Beijing has never renounced the possible use of force to annex Taiwan, but always has emphasised its peaceful intent. At the very least, the changed wording is an elevated piece of rhetorical intimidation against the prosperous democracy. "They figure that it's more and more difficult to achieve reunification peacefully," says Lam. He points to the surge in activity around Taiwan by the People's Liberation Army in the last few months: "So this is real intimidation of Taiwan and also rhetorical intimidation."
Any armed effort to seize Taiwan raises the prospect that the US would mobilise to defend it.

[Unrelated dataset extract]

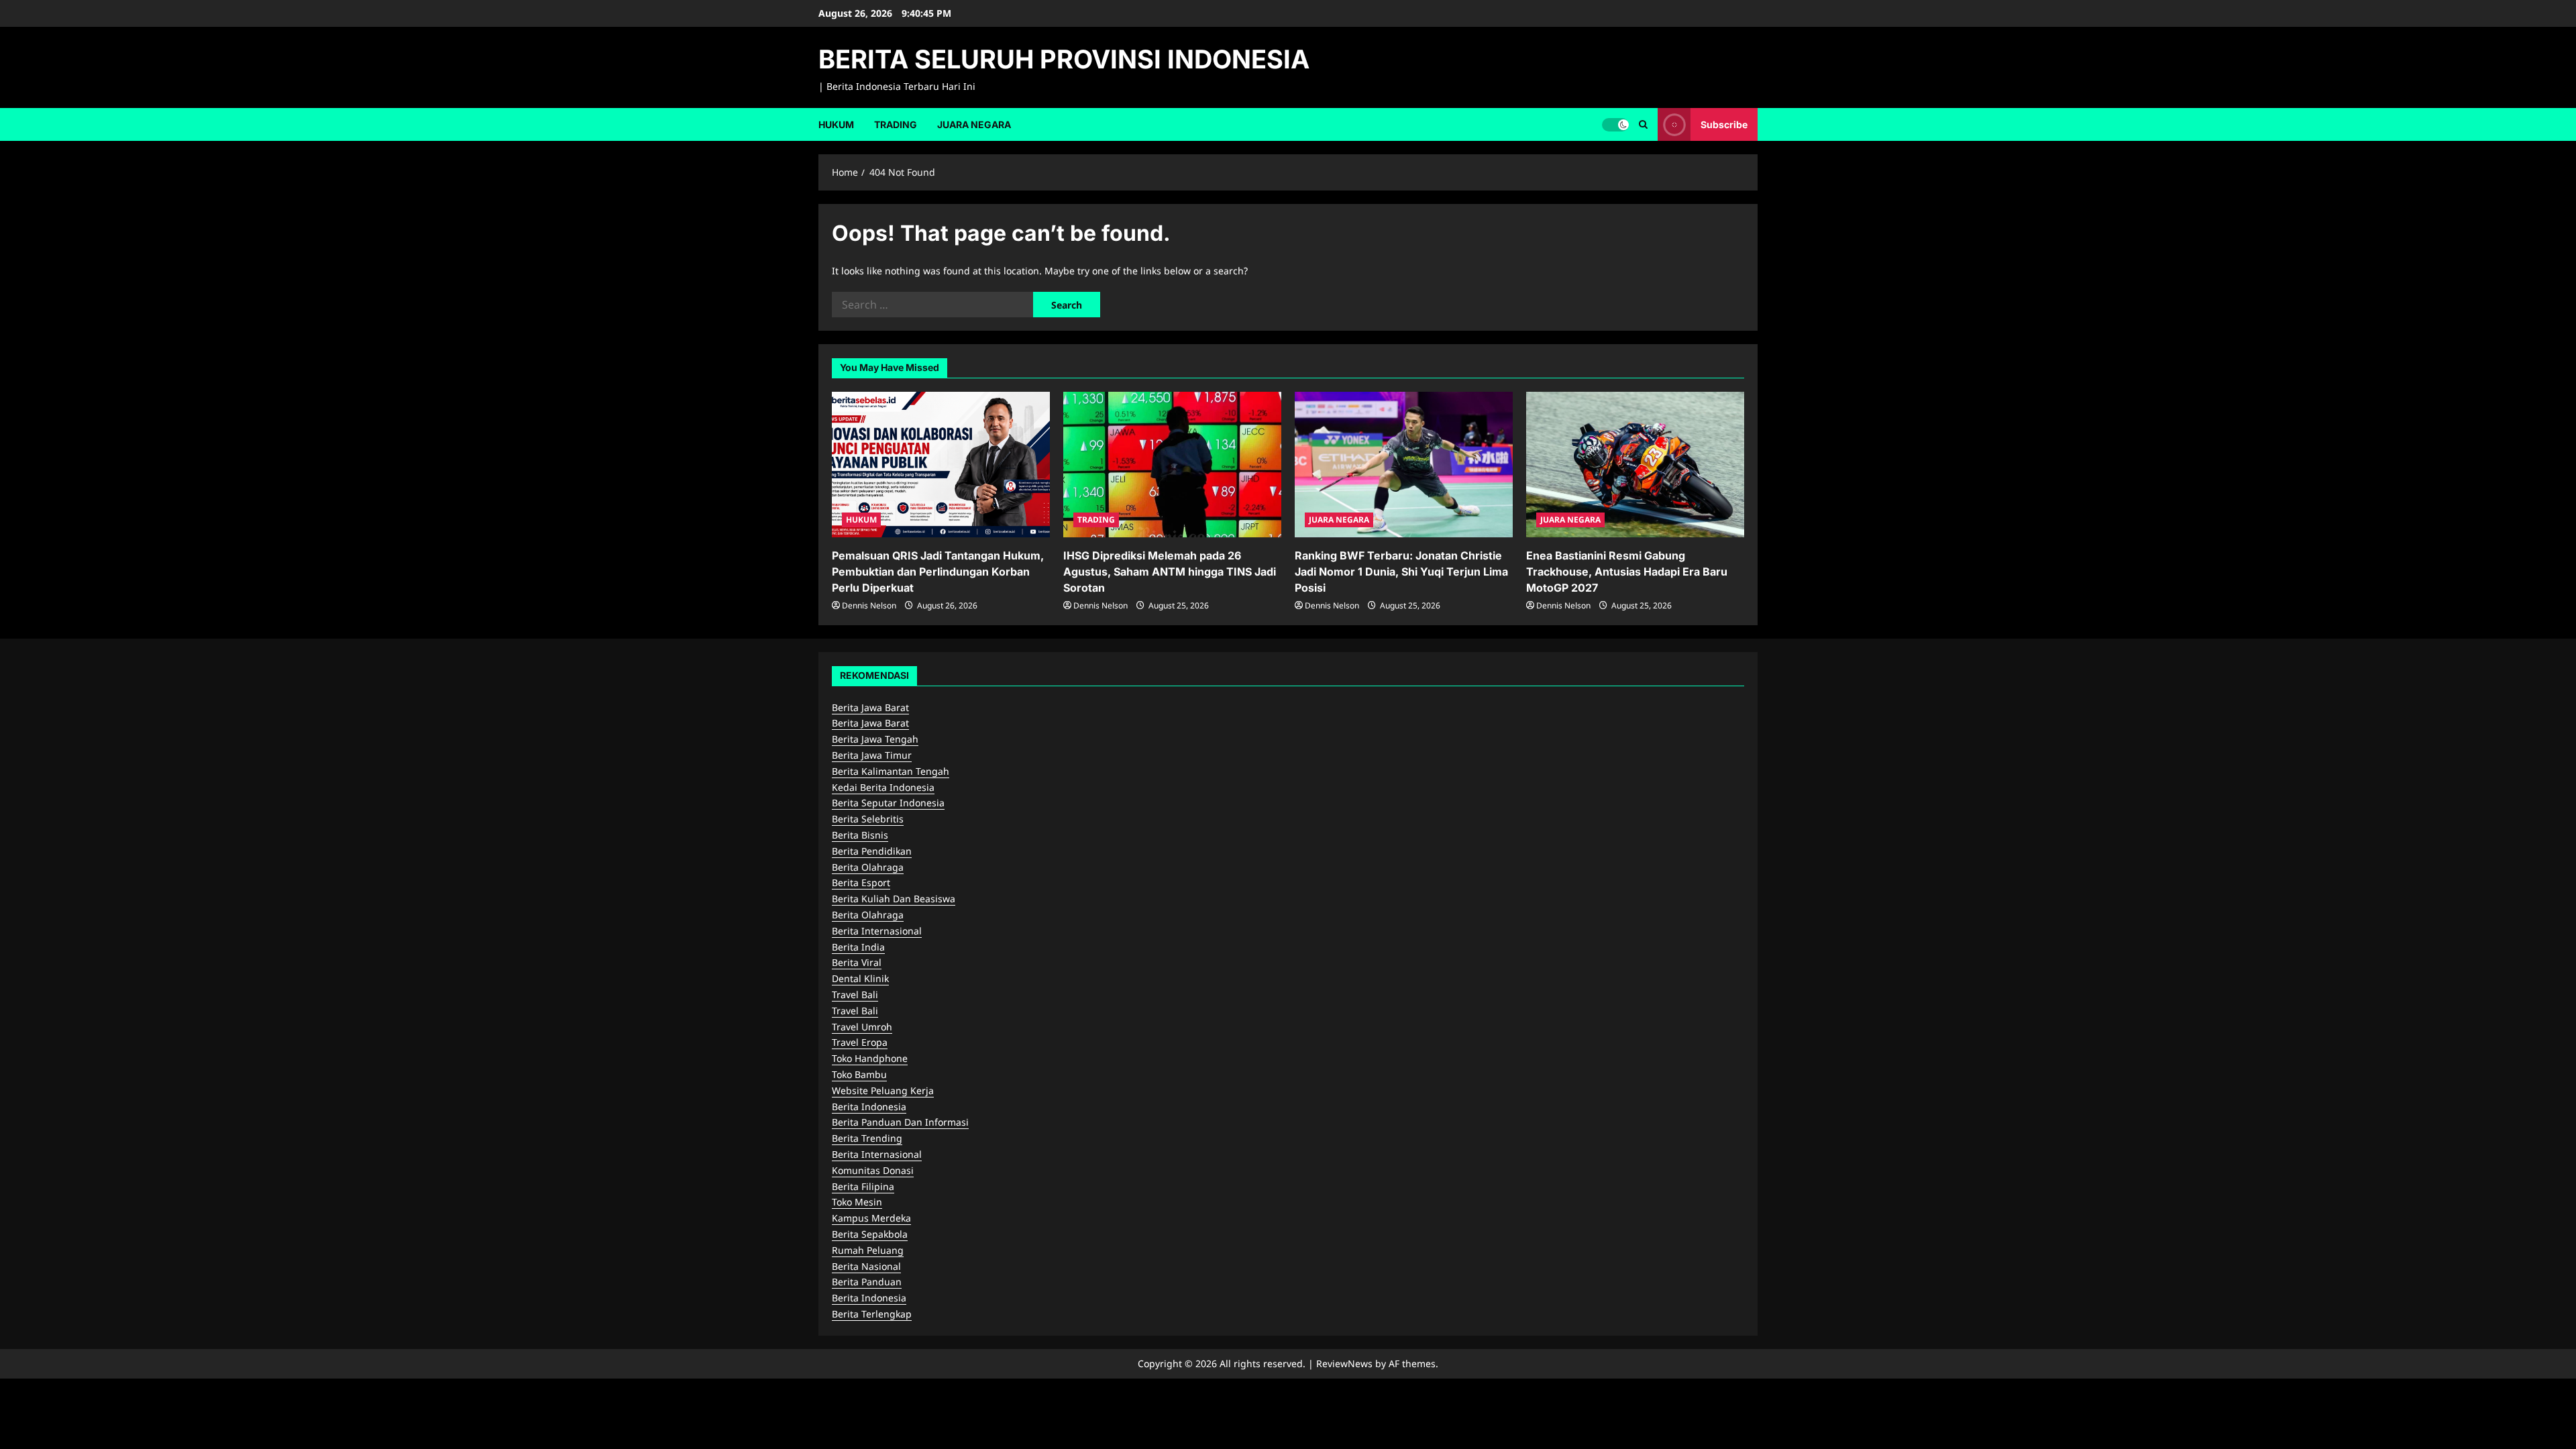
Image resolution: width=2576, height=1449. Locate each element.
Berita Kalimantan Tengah (890, 771)
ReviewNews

Australia would have to make a choice in the event of such a war.
But if all Xi's bullying to date has backfired so badly, why would he do yet more? "The Chinese Communist Party has no ballot box legitimacy so its legitimacy rests on two pillars – economic growth and nationalism," explains Lam. "Now that economic growth is so weak, nationalism is the sole pillar of Xi's legitimacy. That's why he's he taking a very tough line on nationalism, on Hong Kong, on Taiwan, on Xinjiang, on Tibet."
Xi's commitment to a bare-knuckle assertiveness in the name of China's historic revival has roused the deep nationalism of the Chinese people. Now that he has mobilised his presidency in its name, he is like the great white shark – he cannot stop moving forward or he will die. That's the only way it makes sense.